Home Reit turns to investors to tackle ‘grave’ housing crisis

Real estate investment trust providing accommodation to homeless looks to raise £150m after 222,000 people, equivalent to the population of Liverpool, lost their homes in the pandemic.

Home (HOME ), the real estate investment trust providing accommodation to the homeless, is looking to raise £150m from socially-minded income investors to ease the country’s worsening housing crisis.

The £713m closed-end fund managed by Alvarium Home Reit Advisors, says 222,000 people, equivalent to the population of Liverpool, have lost their homes since the start of the Covid pandemic in March 2020. The problem has been made worse by surging inflation and the current cost-of-living crisis.

It is offering new shares at 115p, 5.7% below Friday’s closing price of 122p, but at a 4.7% premium to the trust’s net asset value of 111.2p per share at the end of February. The offer ends on 26 May.

Fund managers Gareth Jones and Jamie Beale will use the money on a £300m pipeline of ‘off market’ properties, priced at an average net initial yield of 5.8%.

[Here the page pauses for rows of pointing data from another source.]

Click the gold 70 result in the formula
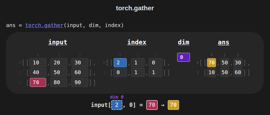 click(x=173, y=105)
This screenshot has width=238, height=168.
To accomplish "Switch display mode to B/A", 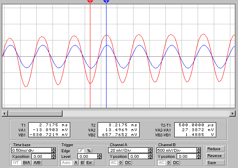I will coord(27,163).
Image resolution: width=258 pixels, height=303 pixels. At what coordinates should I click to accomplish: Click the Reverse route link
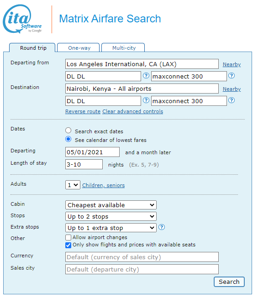pyautogui.click(x=83, y=111)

‘This placing will significantly enhance our capacity to invest in the provision of high-quality accommodation for homeless people across the UK at a time of grave necessity,’ said Home Reit chair Lynne Fennah.

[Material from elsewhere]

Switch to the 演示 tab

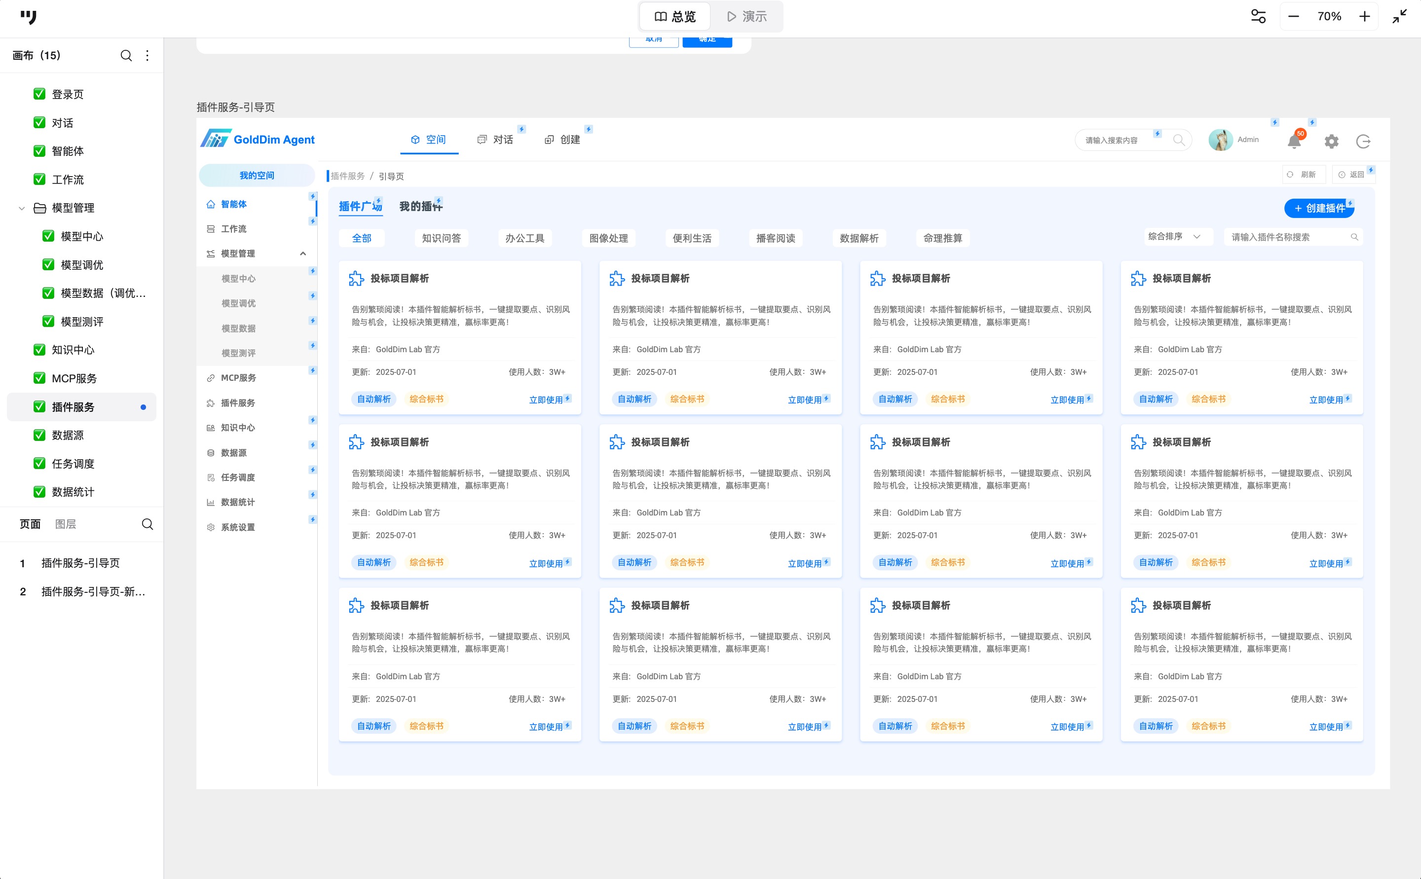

‘The proceeds will enable us to continue expanding our existing portfolio which is generating inflation-protected income, utilising our strong pipeline of off-market opportunities, and work with our local partners to provide essential long-term support to some of the UK’s most vulnerable people.’

Earlier this month, the closed-ended fund spent £42.4m on 156 properties, bringing its tally of beds to 8,556 across England and Wales, let on an average lease length of 25 years.

After its £240m flotation in October 2020, the trust raised a further £250m last September which it deployed in January, drawing £152m of its £250m total debt facilities on top of that.

At 118.2p last night, the shares stood at a 6.6% premium above Numis Securities’ estimate of their 110.9p underlying net asset value, having fallen 7% this year. The fund is targeting quarterly dividends totalling 5.5p per share in the current financial year to September, putting it on a 4.6% yield. 

Numis analyst Ewan Lovett-Turner was optimistic about the trust’s investment opportunities, which are supported by the Homeless Reduction Act, which places a legal obligation on local authorities to house homeless people, underpinning rents.

‘The low weekly rents of £95 per week on average allows for strong residual value of assets through alternative uses. This is in contrast to the supported living Reits [CSH, SOHO] where the higher rental levels and value placed in the leases with housing associations results in asset valuations that are often more than twice the vacant possession value,’ he said.